Student Health Care Costs to Skyrocket at Private College Due to Obamacare
August 30, 2012
Can we stop calling ObamaCare the Affordable Care Act now?
A Young America's Foundation activist forwarded an email from the Vice President for Finance at his school, Guilford College (Greensboro, NC), informing him that, "For the 2012-13 academic year, the annual cost of the student health insurance is increasing from $668 to $1,179. This insurance premium has been charged to your student account."
Why the increase? "Our student health insurance policy premium has been substantially increased due to changes required by federal regulations issued on March 16, 2012 under the Affordable Care Act."
Guilford College has been forced to raise their student premiums 75 percent, yet this administrator still insists on calling it the Affordable Care Act. Seems a bit ironic, to say the least.
Guilford joins a long list of colleges raising their premiums. Virtually all current student insurance plans do not meet ObamaCare's mandates, and Forbes reports colleges have been forced to drop their plans or raise their premiums rates as much as 1,112% (and no, that's not a typo).
Most students like their current healthcare, but they can't keep it.

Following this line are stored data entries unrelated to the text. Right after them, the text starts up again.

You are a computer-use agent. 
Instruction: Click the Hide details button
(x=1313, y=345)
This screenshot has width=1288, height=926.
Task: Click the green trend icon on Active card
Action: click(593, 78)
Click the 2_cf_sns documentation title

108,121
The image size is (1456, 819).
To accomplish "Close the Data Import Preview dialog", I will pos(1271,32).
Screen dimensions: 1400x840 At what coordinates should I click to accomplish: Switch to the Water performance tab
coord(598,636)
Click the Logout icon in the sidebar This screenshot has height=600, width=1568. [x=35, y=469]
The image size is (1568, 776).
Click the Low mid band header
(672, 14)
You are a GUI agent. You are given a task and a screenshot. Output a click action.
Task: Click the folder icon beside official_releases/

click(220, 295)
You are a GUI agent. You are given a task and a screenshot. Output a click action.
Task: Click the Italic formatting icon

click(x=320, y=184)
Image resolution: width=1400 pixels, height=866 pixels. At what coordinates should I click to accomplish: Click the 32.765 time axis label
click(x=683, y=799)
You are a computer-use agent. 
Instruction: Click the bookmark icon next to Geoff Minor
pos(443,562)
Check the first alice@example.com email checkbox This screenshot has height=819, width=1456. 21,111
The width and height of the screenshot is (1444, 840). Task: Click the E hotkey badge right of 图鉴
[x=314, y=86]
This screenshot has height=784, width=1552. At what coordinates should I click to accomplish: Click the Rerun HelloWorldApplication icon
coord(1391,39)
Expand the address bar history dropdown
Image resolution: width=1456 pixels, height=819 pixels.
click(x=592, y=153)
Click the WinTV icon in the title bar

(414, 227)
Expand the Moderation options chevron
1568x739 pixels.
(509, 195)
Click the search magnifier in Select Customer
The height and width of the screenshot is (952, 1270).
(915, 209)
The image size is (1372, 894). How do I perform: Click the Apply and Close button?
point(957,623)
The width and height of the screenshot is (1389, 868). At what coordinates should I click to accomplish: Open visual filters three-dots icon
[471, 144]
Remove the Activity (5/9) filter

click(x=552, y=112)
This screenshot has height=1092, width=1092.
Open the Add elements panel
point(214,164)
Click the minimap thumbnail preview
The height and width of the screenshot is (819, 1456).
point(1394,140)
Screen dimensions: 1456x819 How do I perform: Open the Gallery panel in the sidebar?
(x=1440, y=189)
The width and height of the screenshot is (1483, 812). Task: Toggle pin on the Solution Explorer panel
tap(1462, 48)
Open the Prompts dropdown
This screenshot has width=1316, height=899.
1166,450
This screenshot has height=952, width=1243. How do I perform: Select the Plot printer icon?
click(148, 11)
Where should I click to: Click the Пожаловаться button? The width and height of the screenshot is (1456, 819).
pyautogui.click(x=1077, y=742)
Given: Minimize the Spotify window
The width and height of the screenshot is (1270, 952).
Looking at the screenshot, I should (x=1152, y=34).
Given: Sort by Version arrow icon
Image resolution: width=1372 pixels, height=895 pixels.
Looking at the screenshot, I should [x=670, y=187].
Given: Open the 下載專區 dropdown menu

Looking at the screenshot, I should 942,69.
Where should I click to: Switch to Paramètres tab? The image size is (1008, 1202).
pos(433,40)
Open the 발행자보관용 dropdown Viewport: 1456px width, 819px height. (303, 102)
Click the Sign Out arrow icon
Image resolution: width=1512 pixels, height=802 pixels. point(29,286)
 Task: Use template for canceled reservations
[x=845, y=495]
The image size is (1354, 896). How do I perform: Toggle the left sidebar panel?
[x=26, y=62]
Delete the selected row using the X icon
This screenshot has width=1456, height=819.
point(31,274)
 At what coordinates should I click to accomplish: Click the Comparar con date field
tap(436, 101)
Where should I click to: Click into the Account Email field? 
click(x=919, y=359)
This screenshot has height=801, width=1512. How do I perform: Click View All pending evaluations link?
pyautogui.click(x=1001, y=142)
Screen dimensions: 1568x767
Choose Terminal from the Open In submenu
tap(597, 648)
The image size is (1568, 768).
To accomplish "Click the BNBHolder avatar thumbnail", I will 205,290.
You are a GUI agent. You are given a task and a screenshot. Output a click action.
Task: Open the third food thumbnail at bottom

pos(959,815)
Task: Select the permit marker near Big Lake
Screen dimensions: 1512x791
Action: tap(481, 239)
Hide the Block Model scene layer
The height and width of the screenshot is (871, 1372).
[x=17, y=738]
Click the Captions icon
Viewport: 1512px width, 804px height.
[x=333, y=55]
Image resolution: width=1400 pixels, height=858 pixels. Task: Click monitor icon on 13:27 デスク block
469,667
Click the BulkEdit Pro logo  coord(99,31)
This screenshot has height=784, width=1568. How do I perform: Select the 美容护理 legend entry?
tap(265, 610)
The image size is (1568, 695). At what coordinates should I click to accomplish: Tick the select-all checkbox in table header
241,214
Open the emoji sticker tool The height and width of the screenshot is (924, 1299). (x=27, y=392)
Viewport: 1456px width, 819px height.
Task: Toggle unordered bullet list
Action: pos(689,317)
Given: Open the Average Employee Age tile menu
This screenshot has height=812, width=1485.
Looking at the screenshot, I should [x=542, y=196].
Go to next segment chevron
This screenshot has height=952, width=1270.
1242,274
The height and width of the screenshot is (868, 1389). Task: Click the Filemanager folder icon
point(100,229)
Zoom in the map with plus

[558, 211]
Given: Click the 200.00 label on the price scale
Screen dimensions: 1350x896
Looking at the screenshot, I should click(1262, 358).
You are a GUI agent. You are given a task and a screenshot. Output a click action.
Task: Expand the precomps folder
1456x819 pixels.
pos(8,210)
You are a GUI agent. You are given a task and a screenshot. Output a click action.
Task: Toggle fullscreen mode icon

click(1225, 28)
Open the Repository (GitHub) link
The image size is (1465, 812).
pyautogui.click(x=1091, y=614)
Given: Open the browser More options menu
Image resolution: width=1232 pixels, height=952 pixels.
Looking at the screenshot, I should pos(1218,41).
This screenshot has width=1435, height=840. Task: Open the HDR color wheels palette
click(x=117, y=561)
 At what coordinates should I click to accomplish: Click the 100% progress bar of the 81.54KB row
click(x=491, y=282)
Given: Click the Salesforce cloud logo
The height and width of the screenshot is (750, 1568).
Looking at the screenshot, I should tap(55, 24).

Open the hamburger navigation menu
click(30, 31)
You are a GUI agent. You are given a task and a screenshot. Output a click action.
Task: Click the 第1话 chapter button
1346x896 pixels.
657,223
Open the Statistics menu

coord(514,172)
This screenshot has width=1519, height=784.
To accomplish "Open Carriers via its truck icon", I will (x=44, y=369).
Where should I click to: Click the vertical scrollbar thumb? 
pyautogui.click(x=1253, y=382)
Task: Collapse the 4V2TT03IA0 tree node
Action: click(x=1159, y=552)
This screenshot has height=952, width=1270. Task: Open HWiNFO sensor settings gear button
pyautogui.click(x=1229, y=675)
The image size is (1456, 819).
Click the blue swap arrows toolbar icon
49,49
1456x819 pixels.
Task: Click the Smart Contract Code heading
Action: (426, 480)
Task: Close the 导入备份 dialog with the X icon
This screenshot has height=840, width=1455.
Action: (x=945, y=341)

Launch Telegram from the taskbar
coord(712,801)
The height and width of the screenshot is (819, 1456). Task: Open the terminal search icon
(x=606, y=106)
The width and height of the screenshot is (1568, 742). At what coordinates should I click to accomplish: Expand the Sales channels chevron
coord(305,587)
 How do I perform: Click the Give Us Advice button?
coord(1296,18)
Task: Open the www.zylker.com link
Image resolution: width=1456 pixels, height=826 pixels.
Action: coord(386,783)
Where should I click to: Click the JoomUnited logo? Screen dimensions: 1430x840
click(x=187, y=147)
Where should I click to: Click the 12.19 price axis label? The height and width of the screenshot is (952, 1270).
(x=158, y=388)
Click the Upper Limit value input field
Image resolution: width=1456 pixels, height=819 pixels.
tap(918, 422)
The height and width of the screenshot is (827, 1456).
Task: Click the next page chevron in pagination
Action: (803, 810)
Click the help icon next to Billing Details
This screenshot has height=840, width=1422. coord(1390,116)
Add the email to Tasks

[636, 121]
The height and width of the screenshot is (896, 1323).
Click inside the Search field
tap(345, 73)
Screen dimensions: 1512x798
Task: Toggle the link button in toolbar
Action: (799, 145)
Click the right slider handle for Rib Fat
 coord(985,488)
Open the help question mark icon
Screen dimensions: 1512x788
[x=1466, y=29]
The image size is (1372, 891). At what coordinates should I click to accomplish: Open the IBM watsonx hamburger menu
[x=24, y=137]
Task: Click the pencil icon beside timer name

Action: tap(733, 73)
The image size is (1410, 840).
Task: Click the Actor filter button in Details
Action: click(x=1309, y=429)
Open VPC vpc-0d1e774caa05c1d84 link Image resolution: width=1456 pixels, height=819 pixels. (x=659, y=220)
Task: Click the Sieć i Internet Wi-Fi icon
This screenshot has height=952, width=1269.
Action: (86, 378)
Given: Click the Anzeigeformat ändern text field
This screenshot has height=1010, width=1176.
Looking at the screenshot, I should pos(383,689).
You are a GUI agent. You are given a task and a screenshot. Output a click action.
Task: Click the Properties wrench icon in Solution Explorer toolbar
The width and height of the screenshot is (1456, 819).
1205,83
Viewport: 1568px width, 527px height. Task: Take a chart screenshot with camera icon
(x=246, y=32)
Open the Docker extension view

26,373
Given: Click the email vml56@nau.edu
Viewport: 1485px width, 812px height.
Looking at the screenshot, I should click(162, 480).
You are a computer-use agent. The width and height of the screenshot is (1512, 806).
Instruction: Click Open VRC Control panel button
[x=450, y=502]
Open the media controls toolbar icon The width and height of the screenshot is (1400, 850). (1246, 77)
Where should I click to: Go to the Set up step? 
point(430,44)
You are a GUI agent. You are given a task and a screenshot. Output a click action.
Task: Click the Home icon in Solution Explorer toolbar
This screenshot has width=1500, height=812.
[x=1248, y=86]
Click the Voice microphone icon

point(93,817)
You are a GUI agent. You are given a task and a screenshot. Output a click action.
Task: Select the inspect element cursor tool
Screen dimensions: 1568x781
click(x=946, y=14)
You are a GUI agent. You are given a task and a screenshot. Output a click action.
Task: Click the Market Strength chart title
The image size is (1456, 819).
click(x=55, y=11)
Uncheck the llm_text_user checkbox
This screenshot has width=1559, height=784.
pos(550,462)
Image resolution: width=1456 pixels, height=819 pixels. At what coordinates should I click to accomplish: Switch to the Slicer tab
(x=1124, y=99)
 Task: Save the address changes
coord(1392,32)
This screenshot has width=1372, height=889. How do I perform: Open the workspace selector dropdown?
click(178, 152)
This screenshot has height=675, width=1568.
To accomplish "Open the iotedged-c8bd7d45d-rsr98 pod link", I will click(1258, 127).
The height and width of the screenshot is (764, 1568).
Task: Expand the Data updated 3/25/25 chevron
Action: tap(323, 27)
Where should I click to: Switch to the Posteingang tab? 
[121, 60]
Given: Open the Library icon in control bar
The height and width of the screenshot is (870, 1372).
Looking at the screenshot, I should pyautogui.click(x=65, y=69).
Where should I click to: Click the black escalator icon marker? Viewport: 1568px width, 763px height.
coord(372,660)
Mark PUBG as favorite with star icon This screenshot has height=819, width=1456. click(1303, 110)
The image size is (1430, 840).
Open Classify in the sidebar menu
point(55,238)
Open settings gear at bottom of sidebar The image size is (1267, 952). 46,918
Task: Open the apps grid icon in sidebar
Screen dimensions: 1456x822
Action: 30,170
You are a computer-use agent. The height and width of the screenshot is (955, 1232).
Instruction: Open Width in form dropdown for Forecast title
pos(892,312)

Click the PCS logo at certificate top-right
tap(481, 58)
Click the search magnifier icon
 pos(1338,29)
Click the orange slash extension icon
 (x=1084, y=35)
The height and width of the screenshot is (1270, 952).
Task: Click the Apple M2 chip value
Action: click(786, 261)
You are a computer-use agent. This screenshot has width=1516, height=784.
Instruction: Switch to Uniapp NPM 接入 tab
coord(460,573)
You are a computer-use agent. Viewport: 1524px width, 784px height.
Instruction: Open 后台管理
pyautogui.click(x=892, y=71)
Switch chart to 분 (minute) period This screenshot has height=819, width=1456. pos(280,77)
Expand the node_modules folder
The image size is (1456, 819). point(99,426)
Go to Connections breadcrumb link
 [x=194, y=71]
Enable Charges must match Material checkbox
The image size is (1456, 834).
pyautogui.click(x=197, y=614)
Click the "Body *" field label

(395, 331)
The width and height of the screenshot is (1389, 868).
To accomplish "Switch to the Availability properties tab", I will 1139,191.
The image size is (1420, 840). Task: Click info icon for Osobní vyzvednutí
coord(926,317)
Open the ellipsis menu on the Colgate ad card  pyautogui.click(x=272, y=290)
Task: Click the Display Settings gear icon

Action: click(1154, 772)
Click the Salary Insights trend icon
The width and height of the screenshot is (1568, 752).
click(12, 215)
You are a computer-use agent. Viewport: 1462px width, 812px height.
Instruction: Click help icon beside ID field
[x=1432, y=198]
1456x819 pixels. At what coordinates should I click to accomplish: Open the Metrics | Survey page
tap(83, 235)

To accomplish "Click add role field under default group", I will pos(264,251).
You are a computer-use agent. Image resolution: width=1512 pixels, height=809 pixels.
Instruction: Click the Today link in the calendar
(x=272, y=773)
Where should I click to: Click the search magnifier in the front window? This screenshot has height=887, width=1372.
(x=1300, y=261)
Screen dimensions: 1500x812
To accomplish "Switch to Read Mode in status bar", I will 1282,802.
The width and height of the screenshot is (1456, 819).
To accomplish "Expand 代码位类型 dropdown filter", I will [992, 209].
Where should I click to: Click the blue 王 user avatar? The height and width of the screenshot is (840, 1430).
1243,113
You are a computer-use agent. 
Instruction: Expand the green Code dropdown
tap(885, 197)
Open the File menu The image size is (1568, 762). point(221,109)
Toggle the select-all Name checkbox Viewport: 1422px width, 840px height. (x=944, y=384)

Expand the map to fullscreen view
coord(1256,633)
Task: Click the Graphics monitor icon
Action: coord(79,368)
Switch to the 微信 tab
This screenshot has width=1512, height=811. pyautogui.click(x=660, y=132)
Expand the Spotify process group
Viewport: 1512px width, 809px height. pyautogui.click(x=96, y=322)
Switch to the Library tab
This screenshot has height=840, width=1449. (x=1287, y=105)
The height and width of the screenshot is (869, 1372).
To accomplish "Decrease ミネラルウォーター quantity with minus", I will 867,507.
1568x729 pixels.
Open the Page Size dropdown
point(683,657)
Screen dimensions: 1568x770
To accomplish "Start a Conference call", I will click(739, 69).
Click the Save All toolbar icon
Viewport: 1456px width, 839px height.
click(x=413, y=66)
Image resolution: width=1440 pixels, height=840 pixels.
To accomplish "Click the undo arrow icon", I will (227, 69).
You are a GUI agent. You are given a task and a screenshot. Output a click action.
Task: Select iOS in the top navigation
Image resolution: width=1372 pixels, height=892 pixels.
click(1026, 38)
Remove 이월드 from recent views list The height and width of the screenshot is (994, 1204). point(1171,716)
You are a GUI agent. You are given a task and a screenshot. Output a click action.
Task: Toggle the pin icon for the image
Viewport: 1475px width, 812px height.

In the email to Guilford students (available in full here), the VP of Finance lays out exactly why they were forced to hike costs:
"As a result, all collegiate student health plans with an effective date of July 1, 2012 or after must provide a minimum benefit of at least $100,000 per policy year, have no limits on benefits deemed essential by the Act, and provide a preventative care benefit with no deductible, co-pays or co-insurance. In compliance with these mandates, (emphasis added) the following changes have been made to the College's student health insurance policy.
"For the 2012-13 academic year, the annual cost of the student health insurance is increasing from $668 to $1,179."
For those who don't understand insurance mandate regulation jargon, this means catastrophic health insurance plans (primarily covering accidents only) have been banned for students. Students, who often don't need luxury plans, prefer lower cost policies with fewer benefits. This allowed for much more affordable premiums.
Student healthcare choice has been replaced with expensive ObamaCare mandates.